(Items from a data source)
· · · · · · ·

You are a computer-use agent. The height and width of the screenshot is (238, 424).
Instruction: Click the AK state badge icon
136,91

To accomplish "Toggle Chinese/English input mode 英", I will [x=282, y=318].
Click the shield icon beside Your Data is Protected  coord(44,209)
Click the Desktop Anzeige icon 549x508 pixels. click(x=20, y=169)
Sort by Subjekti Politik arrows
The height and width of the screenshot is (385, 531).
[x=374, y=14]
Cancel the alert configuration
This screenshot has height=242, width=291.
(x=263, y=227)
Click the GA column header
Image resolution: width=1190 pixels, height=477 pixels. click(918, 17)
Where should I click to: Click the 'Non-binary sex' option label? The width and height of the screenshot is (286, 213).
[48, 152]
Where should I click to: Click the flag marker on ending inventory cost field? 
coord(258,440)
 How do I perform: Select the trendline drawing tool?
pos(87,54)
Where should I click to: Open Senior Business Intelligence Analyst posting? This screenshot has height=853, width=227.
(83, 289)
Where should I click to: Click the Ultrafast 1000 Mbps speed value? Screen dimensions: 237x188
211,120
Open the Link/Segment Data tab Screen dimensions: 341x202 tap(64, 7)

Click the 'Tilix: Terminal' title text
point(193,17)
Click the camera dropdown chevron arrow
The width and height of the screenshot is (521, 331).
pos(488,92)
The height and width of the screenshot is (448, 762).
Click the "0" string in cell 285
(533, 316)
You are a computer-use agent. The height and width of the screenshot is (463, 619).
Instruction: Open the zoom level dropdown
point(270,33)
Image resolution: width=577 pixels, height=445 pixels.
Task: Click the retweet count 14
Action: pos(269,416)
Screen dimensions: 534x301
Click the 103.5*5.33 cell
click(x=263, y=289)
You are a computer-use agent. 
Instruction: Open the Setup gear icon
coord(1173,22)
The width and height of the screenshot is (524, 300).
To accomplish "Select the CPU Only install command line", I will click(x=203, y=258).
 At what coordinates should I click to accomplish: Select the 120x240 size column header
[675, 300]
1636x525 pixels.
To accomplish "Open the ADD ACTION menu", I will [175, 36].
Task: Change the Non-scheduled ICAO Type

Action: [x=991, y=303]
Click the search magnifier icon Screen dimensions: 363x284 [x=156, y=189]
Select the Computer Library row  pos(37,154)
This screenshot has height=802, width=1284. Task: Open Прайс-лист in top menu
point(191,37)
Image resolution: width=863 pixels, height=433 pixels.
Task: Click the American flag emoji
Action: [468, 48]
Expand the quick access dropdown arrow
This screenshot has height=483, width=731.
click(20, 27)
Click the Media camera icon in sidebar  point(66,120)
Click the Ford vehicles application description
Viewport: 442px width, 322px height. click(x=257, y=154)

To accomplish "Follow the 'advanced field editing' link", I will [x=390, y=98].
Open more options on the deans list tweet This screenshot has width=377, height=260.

· · · · · · ·

All that is wanted is the lines from the one containing "is (463, 619)." through the last line of the records, restated word for word.

You are a computer-use agent. The height and width of the screenshot is (463, 619).
Instruction: Open the zoom level dropdown
point(270,33)
Image resolution: width=577 pixels, height=445 pixels.
Task: Click the retweet count 14
Action: pos(269,416)
Screen dimensions: 534x301
Click the 103.5*5.33 cell
click(x=263, y=289)
You are a computer-use agent. 
Instruction: Open the Setup gear icon
coord(1173,22)
The width and height of the screenshot is (524, 300).
To accomplish "Select the CPU Only install command line", I will click(x=203, y=258).
 At what coordinates should I click to accomplish: Select the 120x240 size column header
[675, 300]
1636x525 pixels.
To accomplish "Open the ADD ACTION menu", I will [175, 36].
Task: Change the Non-scheduled ICAO Type

Action: [x=991, y=303]
Click the search magnifier icon Screen dimensions: 363x284 [x=156, y=189]
Select the Computer Library row  pos(37,154)
This screenshot has height=802, width=1284. Task: Open Прайс-лист in top menu
point(191,37)
Image resolution: width=863 pixels, height=433 pixels.
Task: Click the American flag emoji
Action: [468, 48]
Expand the quick access dropdown arrow
This screenshot has height=483, width=731.
click(20, 27)
Click the Media camera icon in sidebar  point(66,120)
Click the Ford vehicles application description
Viewport: 442px width, 322px height. click(x=257, y=154)

To accomplish "Follow the 'advanced field editing' link", I will [x=390, y=98].
Open more options on the deans list tweet This screenshot has width=377, height=260.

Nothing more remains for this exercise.